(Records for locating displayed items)
## BEGIN
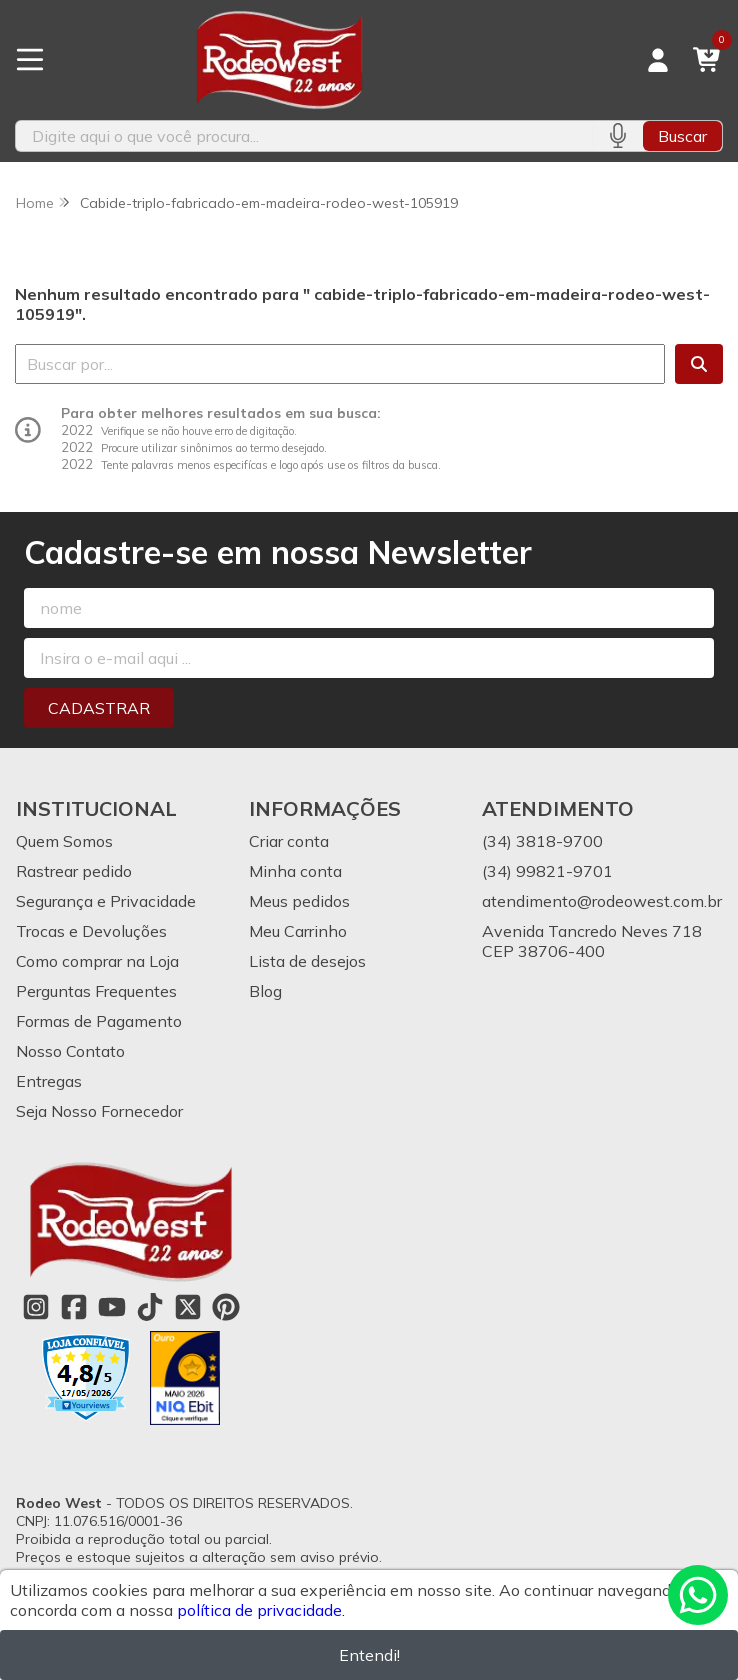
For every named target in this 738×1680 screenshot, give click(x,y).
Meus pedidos (299, 901)
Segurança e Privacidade (106, 901)
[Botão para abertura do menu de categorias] (30, 60)
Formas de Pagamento (99, 1021)
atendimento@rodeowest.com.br (602, 901)
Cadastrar (99, 708)
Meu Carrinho (298, 931)
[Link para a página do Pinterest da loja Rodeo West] (226, 1307)
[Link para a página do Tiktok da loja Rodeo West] (150, 1307)
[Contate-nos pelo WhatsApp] (698, 1595)
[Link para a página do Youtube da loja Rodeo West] (112, 1307)
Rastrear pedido (74, 871)
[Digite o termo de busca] (304, 136)
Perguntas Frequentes (96, 991)
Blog (265, 991)
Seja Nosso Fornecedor (99, 1111)
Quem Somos (64, 841)
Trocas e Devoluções (91, 931)
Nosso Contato (70, 1051)
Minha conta (295, 871)
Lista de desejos (307, 961)
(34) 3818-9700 (542, 841)
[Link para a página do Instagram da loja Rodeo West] (36, 1307)
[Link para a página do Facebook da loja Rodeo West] (74, 1307)
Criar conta (289, 841)
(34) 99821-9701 (547, 871)
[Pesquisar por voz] (617, 136)
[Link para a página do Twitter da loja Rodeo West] (188, 1307)
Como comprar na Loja (97, 961)
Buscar (682, 136)
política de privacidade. (261, 1610)
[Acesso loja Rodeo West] (658, 60)
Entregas (49, 1081)
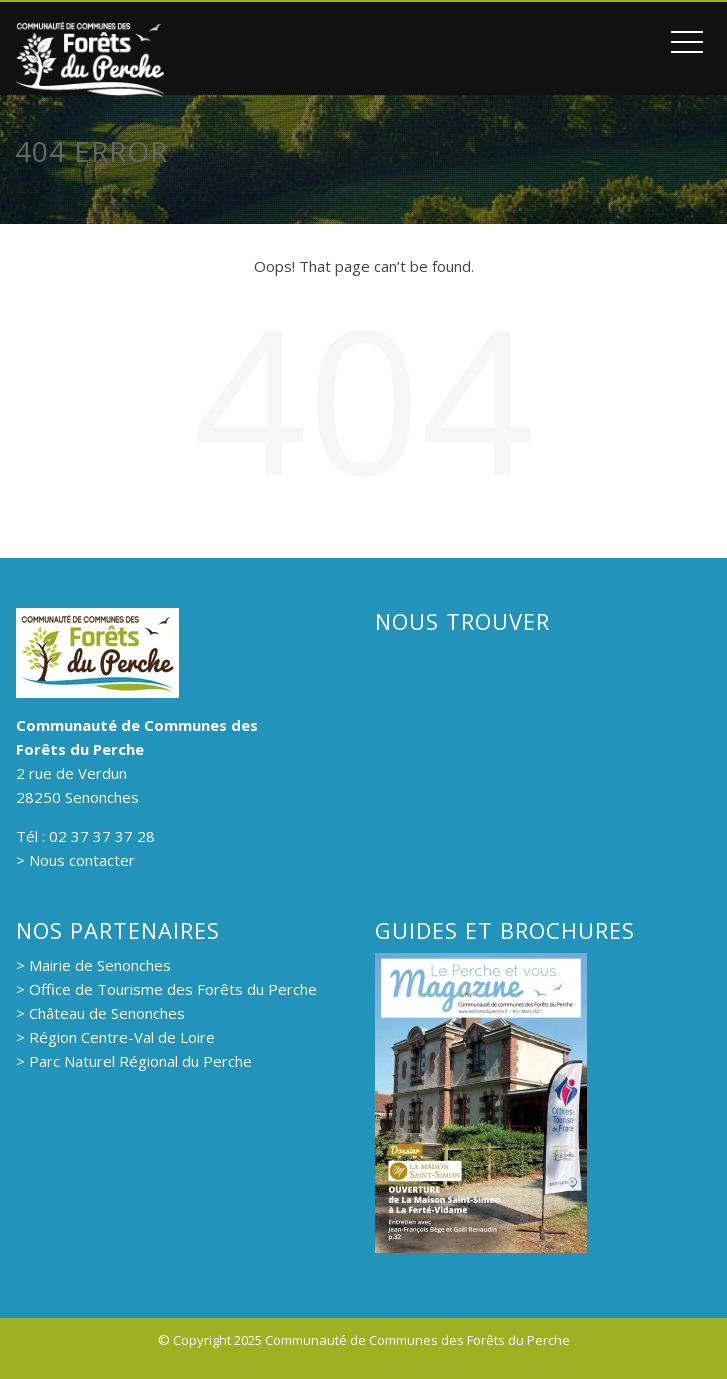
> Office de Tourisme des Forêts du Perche (166, 989)
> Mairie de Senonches (93, 965)
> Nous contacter (75, 860)
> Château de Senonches (100, 1013)
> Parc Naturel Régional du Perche (134, 1061)
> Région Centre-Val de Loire (115, 1037)
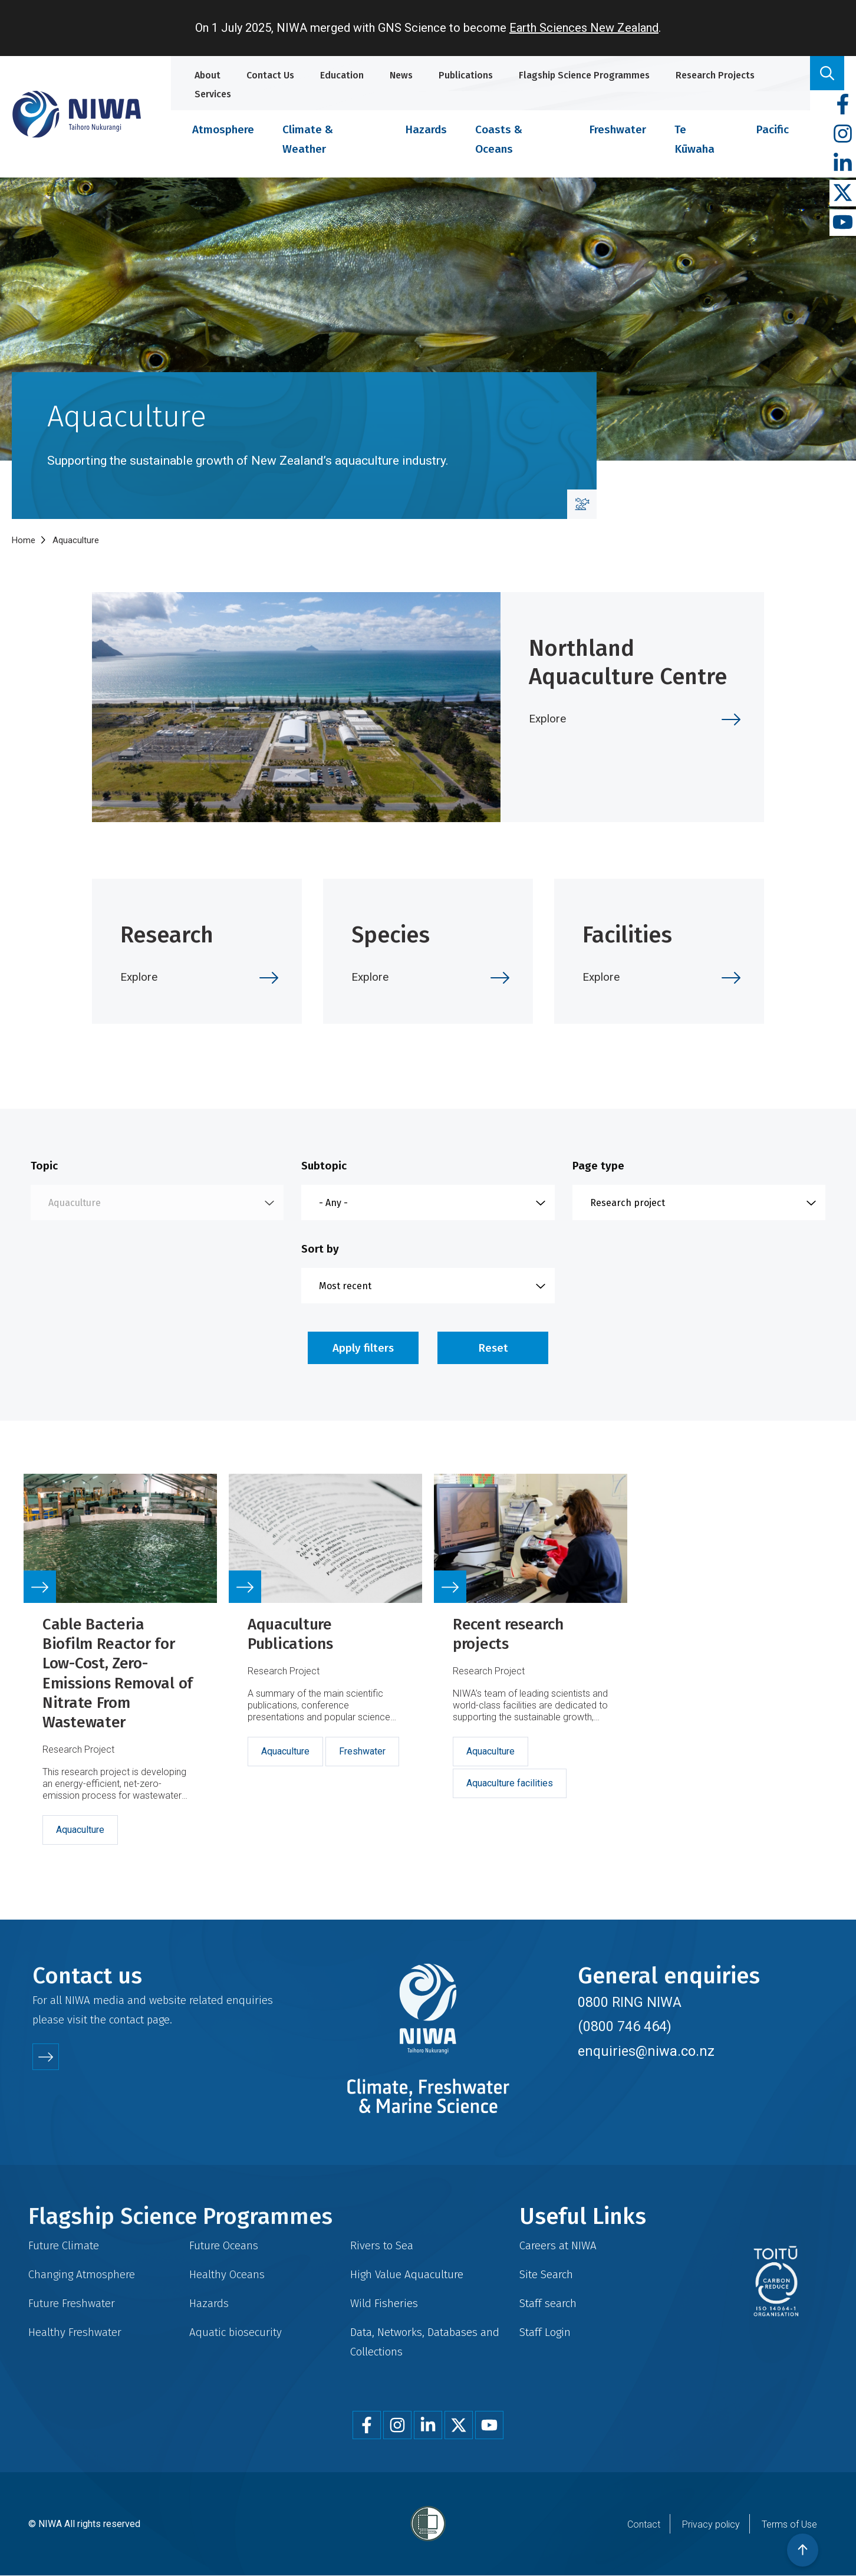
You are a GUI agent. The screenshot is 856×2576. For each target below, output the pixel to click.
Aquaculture (80, 1829)
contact (126, 2019)
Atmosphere (223, 129)
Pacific (772, 129)
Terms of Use (789, 2524)
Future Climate (63, 2245)
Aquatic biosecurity (235, 2332)
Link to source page (120, 1674)
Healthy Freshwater (74, 2332)
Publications (466, 75)
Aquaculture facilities (509, 1783)
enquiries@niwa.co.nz (646, 2051)
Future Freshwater (71, 2303)
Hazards (426, 129)
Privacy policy (711, 2524)
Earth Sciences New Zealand (584, 28)
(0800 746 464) (624, 2026)
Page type (598, 1165)
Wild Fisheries (384, 2303)
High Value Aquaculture (406, 2274)
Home (23, 540)
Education (342, 75)
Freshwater (617, 129)
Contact (643, 2524)
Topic (44, 1165)
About (207, 75)
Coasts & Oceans (498, 139)
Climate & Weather (307, 139)
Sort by (320, 1249)
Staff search (548, 2303)
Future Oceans (223, 2245)
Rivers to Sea (381, 2245)
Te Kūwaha (694, 139)
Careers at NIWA (558, 2245)
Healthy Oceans (227, 2274)
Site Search (546, 2274)
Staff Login (545, 2332)
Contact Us (270, 75)
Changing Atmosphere (81, 2274)
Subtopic (324, 1165)
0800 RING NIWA (629, 2002)
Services (213, 94)
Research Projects (715, 75)
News (401, 75)
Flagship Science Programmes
## END
• **Task details**
Put every line of the material above into a numbered list, skipping blank lines. Leave the pictures out.

• **Finished answer**
1. For every named target in this 738×1680 screenshot, give click(x,y).
2. Meus pedidos (299, 901)
3. Segurança e Privacidade (106, 901)
4. [Botão para abertura do menu de categorias] (30, 60)
5. Formas de Pagamento (99, 1021)
6. atendimento@rodeowest.com.br (602, 901)
7. Cadastrar (99, 708)
8. Meu Carrinho (298, 931)
9. [Link para a página do Pinterest da loja Rodeo West] (226, 1307)
10. [Link para a página do Tiktok da loja Rodeo West] (150, 1307)
11. [Contate-nos pelo WhatsApp] (698, 1595)
12. [Link para a página do Youtube da loja Rodeo West] (112, 1307)
13. Rastrear pedido (74, 871)
14. [Digite o termo de busca] (304, 136)
15. Perguntas Frequentes (96, 991)
16. Blog (265, 991)
17. Seja Nosso Fornecedor (99, 1111)
18. Quem Somos (64, 841)
19. Trocas e Devoluções (91, 931)
20. Nosso Contato (70, 1051)
21. Minha conta (295, 871)
22. Lista de desejos (307, 961)
23. (34) 3818-9700 (542, 841)
24. [Link para a página do Instagram da loja Rodeo West] (36, 1307)
25. [Link para a página do Facebook da loja Rodeo West] (74, 1307)
26. Criar conta (289, 841)
27. (34) 99821-9701 (547, 871)
28. [Pesquisar por voz] (617, 136)
29. [Link para a página do Twitter da loja Rodeo West] (188, 1307)
30. Como comprar na Loja (97, 961)
31. Buscar (682, 136)
32. política de privacidade. (261, 1610)
33. [Acesso loja Rodeo West] (658, 60)
34. Entregas (49, 1081)
35. > Office de Tourisme des Forêts du Perche (166, 989)
36. > Mairie de Senonches (93, 965)
37. > Nous contacter (75, 860)
38. > Château de Senonches (100, 1013)
39. > Parc Naturel Régional du Perche (134, 1061)
40. > Région Centre-Val de Loire (115, 1037)
41. You are a GUI agent. The screenshot is 856×2576. For each target below, output the pixel to click.
42. Aquaculture (80, 1829)
43. contact (126, 2019)
44. Atmosphere (223, 129)
45. Pacific (772, 129)
46. Terms of Use (789, 2524)
47. Future Climate (63, 2245)
48. Aquatic biosecurity (235, 2332)
49. Link to source page (120, 1674)
50. Healthy Freshwater (74, 2332)
51. Publications (466, 75)
52. Aquaculture facilities (509, 1783)
53. enquiries@niwa.co.nz (646, 2051)
54. Future Freshwater (71, 2303)
55. Hazards (426, 129)
56. Privacy policy (711, 2524)
57. Earth Sciences New Zealand (584, 28)
58. (0800 746 464) (624, 2026)
59. Page type (598, 1165)
60. Wild Fisheries (384, 2303)
61. High Value Aquaculture (406, 2274)
62. Home (23, 540)
63. Education (342, 75)
64. Freshwater (617, 129)
65. Contact (643, 2524)
66. Topic (44, 1165)
67. About (207, 75)
68. Coasts & Oceans (498, 139)
69. Climate & Weather (307, 139)
70. Sort by (320, 1249)
71. Staff search (548, 2303)
72. Future Oceans (223, 2245)
73. Rivers to Sea (381, 2245)
74. Te Kūwaha (694, 139)
75. Careers at NIWA (558, 2245)
76. Healthy Oceans (227, 2274)
77. Site Search (546, 2274)
78. Staff Login (545, 2332)
79. Contact Us (270, 75)
80. Changing Atmosphere (81, 2274)
81. Subtopic (324, 1165)
82. 0800 RING NIWA (629, 2002)
83. Services (213, 94)
84. Research Projects (715, 75)
85. News (401, 75)
86. Flagship Science Programmes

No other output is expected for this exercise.